Not all are a particularly good use of funds and human effort, but the same could be said of a huge chunk of academic publishing. It's also (mostly) targeted at improving the world. I'd encourage anyone getting too pissy in the thread to consider the amount of resources tech industry invests in getting people to click ads, to con people into subscriptions, to squeeze customers, undermine labour, encourage addictive behaviours and sell us stuff we don't need.
It's a very different world to the tech scene: as flawed, as diverse, as occasionally brilliant, arguably more necessary, arguably less impactful. Frustrating and fascinating in equal measure.
[^1]: https://openknowledge.worldbank.org/entities/publication/fa4...
[^2]: https://reliefweb.int/updates?view=reports&advanced-search=%...
[^3]: https://www.un-ilibrary.org/content/books/9789211065923
[^4]: https://www.un-ilibrary.org/content/books/9789213589960
[^5]: https://www.un-ilibrary.org/content/periodicals/26181061
Perhaps impact would be a better metric for assessing whether or not these 1000s of person-hours are well-spent. I suspect the conclusion would be same.
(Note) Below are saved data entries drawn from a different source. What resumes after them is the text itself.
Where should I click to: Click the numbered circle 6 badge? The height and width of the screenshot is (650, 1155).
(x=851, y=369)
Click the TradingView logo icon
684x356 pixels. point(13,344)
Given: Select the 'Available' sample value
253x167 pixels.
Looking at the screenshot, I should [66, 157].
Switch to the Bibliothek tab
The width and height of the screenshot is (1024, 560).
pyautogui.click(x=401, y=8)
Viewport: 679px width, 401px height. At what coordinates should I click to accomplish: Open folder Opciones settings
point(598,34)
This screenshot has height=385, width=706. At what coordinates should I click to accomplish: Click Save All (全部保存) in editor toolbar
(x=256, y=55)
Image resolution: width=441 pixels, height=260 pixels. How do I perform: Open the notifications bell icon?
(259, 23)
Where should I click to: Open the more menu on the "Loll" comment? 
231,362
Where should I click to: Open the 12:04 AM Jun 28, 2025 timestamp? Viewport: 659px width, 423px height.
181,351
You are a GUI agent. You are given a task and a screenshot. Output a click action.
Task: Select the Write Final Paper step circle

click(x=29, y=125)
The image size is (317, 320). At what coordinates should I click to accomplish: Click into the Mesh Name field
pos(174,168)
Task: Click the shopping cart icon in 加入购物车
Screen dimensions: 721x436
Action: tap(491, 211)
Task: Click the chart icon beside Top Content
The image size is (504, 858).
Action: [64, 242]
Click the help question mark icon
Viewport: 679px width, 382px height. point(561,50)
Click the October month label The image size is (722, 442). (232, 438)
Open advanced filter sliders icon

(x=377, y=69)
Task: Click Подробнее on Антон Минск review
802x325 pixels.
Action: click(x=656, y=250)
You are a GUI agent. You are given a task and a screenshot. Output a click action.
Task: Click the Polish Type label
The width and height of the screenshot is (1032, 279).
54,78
> it's best to think about them as a sort of parallel academic system
Doesn't this demonstrate the impotence of the current academic system (which is also very bureaucratic), as it shows that it isn't fit for purpose.
> some of it ... will be used by governments when developing their policy response
And therein lies the rub - gov'ts don't actually read them in order to learn, but to formulate responses that suit any and all biases that are currently in vogue. "Can you make the numbers say we need another coal plant" or "we found the recommendation to not reflect the wider social needs of the population" and so-on and so-forth
> Doesn't this demonstrate the impotence of the current academic system (which is also very bureaucratic), as it shows that it isn't fit for purpose.
I wouldn't necessarily say it _demonstrates issues_ with the academic system, but there are definitely big problems with academia it shares. Lots of overlap in terms of its function and dysfunction for sure.
> gov'ts don't actually read them in order to learn, but to formulate responses that suit any and all biases that are currently in vogue
This is where the devil is in the details. So yes, absolutely, governments will chase fads/funding and cherry pick to suit their agenda, but "good" policy transfer does happen via the UN more often than some might think.
I live in a non-OECD country that's the target of a lot of recommendations via "the system". Here are a bunch of things I've seen happen here that I agree with that have been supported by this huge volume of reporting:
- maternity pay,
- permanent housing for internally displaced persons,
- an indoor smoking ban,
- proper driving tests and improved road safety laws,
- minimum standards in education (think, schools should have windows and functioning toilets),
- a land-ownership registry that vastly exceeds what's available in my (European) home country.
That's off the top of my head. It's a mixed bag, over many years, but it don't do nothing.